Try it:
Please could you give again the lines from the one holding "Task: Select left text alignment icon" through the final line of the data below, exactly, with no other lines?

Listed entries:
---

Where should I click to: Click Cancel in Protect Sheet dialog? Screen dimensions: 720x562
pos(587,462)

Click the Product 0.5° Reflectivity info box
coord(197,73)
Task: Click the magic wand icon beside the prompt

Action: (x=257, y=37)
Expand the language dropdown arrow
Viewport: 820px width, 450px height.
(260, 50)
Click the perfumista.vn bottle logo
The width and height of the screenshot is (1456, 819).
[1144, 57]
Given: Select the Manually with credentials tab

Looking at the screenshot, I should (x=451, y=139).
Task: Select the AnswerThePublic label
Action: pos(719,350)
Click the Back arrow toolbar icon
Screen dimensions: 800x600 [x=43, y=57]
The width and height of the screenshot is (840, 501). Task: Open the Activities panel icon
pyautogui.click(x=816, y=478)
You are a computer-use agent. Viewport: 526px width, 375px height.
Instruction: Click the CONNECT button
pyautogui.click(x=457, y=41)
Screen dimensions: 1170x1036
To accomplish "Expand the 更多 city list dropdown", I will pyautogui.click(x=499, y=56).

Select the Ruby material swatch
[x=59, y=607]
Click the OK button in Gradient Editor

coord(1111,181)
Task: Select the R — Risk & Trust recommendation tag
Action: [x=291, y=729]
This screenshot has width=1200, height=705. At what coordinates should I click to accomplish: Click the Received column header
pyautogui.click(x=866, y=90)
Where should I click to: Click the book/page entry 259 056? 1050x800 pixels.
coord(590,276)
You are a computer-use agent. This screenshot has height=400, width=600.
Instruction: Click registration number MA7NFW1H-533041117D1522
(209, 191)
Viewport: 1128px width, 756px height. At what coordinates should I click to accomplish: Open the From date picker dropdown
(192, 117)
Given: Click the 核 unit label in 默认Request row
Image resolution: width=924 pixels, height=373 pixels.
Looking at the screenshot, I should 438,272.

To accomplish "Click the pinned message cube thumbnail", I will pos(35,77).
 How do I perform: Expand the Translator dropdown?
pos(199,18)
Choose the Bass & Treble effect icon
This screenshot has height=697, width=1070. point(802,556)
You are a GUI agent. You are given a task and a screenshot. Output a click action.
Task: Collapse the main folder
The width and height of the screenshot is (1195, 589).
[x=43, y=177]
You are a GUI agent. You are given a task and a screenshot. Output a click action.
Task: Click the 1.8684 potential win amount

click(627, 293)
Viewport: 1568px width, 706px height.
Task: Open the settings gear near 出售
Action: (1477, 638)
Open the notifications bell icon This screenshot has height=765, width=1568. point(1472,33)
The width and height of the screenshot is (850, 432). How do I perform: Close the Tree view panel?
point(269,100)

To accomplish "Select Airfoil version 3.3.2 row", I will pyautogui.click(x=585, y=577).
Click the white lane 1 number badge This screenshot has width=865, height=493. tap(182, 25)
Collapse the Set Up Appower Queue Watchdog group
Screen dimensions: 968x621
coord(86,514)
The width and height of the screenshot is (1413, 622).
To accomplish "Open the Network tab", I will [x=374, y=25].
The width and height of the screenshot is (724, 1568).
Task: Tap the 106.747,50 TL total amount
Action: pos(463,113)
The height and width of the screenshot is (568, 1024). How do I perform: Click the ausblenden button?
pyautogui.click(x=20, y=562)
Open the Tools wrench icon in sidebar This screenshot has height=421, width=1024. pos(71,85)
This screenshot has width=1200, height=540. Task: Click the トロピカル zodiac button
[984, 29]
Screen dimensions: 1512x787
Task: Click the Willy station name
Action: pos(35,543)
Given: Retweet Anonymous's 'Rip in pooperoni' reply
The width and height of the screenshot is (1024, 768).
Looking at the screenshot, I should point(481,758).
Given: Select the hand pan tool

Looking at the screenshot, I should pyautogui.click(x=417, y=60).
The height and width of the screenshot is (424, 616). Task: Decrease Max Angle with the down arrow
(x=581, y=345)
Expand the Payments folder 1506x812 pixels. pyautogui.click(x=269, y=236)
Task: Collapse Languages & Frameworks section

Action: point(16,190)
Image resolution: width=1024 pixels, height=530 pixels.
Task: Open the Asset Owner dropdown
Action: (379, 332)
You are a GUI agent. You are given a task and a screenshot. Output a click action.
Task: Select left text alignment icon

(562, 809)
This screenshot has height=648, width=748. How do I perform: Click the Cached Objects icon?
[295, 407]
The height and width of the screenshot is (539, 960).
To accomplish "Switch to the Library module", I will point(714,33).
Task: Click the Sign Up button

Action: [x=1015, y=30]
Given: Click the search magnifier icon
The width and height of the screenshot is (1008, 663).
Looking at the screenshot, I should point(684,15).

---

Exercise answer:
Task: Select left text alignment icon

(562, 809)
This screenshot has height=648, width=748. How do I perform: Click the Cached Objects icon?
[295, 407]
The height and width of the screenshot is (539, 960).
To accomplish "Switch to the Library module", I will point(714,33).
Task: Click the Sign Up button

Action: [x=1015, y=30]
Given: Click the search magnifier icon
The width and height of the screenshot is (1008, 663).
Looking at the screenshot, I should point(684,15).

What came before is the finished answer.